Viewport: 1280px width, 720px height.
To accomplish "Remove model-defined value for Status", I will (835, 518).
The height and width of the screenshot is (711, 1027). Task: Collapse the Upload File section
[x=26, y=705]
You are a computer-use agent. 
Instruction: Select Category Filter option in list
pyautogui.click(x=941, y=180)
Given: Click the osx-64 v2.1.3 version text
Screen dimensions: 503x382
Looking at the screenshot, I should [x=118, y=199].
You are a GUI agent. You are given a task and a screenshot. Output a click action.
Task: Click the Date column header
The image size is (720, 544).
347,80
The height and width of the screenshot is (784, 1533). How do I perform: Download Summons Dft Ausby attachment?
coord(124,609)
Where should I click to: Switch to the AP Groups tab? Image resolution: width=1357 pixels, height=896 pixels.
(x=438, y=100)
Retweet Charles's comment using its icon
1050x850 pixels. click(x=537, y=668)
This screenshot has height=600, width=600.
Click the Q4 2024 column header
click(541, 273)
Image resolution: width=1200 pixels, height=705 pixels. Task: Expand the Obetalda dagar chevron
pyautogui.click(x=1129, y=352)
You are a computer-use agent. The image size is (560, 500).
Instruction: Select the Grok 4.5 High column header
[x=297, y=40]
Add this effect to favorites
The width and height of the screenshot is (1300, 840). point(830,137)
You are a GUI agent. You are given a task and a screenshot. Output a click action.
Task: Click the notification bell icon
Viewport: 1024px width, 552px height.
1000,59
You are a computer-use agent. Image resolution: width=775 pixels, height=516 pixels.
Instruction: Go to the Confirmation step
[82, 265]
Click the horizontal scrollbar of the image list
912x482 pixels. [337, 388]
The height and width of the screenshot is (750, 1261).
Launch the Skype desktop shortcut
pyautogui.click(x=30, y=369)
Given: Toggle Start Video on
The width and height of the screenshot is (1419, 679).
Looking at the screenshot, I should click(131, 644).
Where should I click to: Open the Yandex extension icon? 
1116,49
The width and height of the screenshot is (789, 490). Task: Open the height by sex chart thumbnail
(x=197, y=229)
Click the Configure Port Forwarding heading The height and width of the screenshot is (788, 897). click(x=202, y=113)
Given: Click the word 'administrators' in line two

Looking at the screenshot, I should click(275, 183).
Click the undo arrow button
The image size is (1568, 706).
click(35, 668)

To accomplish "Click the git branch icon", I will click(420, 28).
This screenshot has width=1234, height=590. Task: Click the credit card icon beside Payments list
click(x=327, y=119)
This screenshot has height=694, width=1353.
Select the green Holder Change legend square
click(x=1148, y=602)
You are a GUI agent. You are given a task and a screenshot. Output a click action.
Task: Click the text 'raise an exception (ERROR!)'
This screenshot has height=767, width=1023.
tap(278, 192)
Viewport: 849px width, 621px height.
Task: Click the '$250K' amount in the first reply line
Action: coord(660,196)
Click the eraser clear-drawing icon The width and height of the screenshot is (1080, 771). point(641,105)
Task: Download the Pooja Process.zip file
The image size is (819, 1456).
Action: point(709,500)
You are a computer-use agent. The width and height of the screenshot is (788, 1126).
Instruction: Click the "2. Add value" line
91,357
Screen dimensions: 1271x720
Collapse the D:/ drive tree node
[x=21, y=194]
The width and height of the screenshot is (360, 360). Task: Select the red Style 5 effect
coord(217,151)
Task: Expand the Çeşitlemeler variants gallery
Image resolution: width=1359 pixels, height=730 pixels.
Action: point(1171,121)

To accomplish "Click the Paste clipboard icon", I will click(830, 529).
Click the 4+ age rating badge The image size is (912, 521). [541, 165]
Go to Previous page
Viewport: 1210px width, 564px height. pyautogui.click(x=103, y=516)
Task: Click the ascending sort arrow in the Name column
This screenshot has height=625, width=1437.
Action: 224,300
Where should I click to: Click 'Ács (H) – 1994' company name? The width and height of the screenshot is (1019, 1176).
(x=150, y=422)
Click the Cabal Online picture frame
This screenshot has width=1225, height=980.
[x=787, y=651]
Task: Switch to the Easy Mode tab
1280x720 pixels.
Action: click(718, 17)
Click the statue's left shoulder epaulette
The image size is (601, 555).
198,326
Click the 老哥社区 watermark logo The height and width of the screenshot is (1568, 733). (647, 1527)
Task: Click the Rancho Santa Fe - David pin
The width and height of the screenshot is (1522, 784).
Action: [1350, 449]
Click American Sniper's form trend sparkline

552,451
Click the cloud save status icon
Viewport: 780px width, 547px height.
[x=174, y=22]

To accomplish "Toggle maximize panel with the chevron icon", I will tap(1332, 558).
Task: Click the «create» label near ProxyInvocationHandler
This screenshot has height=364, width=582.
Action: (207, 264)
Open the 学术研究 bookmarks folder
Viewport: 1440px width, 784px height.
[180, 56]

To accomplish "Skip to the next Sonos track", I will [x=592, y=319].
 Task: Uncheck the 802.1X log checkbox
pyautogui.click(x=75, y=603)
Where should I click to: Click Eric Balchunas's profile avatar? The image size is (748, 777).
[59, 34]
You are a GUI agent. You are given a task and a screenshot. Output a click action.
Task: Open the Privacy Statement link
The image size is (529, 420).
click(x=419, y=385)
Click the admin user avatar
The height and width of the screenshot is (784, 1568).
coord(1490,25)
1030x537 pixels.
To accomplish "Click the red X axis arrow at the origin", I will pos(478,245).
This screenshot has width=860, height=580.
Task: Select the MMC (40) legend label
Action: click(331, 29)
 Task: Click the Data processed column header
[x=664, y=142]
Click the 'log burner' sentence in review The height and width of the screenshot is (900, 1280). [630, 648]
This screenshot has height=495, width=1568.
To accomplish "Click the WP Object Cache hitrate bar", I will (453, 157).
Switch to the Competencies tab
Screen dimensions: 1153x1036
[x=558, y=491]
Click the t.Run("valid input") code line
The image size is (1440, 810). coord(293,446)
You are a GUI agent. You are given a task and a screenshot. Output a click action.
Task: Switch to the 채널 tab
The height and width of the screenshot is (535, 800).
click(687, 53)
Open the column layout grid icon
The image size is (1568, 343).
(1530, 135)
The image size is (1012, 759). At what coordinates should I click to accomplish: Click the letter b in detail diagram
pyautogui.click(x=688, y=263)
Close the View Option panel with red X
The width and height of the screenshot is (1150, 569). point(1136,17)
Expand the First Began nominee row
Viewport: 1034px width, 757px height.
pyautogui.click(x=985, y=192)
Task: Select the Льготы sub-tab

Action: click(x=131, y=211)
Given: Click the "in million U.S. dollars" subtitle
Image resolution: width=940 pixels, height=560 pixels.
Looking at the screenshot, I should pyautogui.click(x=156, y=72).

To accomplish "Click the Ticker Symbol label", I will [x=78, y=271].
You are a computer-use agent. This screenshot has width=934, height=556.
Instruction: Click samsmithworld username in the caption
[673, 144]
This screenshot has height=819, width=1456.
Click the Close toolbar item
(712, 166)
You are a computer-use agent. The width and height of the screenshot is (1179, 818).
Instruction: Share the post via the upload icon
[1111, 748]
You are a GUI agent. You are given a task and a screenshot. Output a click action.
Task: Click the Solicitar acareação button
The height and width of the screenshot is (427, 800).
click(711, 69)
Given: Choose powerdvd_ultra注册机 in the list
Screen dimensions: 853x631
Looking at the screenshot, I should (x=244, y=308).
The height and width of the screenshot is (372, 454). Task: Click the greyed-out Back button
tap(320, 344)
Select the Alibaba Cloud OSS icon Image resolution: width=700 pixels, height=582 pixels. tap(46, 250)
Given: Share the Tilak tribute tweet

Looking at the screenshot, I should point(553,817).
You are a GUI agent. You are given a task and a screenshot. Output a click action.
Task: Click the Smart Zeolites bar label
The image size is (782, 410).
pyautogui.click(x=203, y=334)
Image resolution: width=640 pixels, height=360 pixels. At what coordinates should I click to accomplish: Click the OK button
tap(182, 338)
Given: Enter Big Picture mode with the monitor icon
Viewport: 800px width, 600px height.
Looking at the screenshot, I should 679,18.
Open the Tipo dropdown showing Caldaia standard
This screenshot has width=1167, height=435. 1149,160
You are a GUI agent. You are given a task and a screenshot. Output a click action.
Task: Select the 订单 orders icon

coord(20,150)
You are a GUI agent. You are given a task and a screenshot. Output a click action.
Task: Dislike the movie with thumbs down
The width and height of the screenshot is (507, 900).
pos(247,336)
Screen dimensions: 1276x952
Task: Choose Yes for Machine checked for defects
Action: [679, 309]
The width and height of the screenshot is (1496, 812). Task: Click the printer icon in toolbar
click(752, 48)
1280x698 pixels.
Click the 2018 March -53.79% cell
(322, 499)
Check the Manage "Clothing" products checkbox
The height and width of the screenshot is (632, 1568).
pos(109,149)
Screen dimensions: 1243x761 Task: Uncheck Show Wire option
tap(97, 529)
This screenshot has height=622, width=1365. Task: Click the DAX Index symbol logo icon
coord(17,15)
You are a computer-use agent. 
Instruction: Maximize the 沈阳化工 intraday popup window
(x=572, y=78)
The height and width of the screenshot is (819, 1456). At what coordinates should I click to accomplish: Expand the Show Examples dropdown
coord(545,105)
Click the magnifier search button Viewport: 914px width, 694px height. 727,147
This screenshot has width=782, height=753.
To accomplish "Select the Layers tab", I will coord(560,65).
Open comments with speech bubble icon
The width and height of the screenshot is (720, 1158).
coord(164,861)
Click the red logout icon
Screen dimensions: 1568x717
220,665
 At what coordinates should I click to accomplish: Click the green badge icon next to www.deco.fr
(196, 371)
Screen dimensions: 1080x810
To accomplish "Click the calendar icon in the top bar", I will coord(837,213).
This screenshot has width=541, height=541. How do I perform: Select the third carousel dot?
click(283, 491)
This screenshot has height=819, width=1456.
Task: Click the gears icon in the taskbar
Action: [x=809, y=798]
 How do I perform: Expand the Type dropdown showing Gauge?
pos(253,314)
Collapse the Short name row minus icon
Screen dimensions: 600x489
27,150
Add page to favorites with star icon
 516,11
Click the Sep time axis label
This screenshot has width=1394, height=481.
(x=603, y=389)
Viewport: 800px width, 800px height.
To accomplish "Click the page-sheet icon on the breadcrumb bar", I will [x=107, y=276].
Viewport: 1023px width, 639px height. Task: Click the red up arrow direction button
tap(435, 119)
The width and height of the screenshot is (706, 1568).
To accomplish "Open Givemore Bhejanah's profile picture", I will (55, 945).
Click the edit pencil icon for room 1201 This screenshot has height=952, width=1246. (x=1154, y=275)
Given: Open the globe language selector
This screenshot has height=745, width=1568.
__________
WHAT YOU WILL DO: Lines from the one containing "This screenshot has width=541, height=541." to the end of the data are to be printed exactly, including the first and last.

EXERCISE SOLUTION:
This screenshot has width=541, height=541. How do I perform: Select the third carousel dot?
click(283, 491)
This screenshot has height=819, width=1456.
Task: Click the gears icon in the taskbar
Action: [x=809, y=798]
 How do I perform: Expand the Type dropdown showing Gauge?
pos(253,314)
Collapse the Short name row minus icon
Screen dimensions: 600x489
27,150
Add page to favorites with star icon
 516,11
Click the Sep time axis label
This screenshot has width=1394, height=481.
(x=603, y=389)
Viewport: 800px width, 800px height.
To accomplish "Click the page-sheet icon on the breadcrumb bar", I will [x=107, y=276].
Viewport: 1023px width, 639px height. Task: Click the red up arrow direction button
tap(435, 119)
The width and height of the screenshot is (706, 1568).
To accomplish "Open Givemore Bhejanah's profile picture", I will (55, 945).
Click the edit pencil icon for room 1201 This screenshot has height=952, width=1246. (x=1154, y=275)
Given: Open the globe language selector
This screenshot has height=745, width=1568.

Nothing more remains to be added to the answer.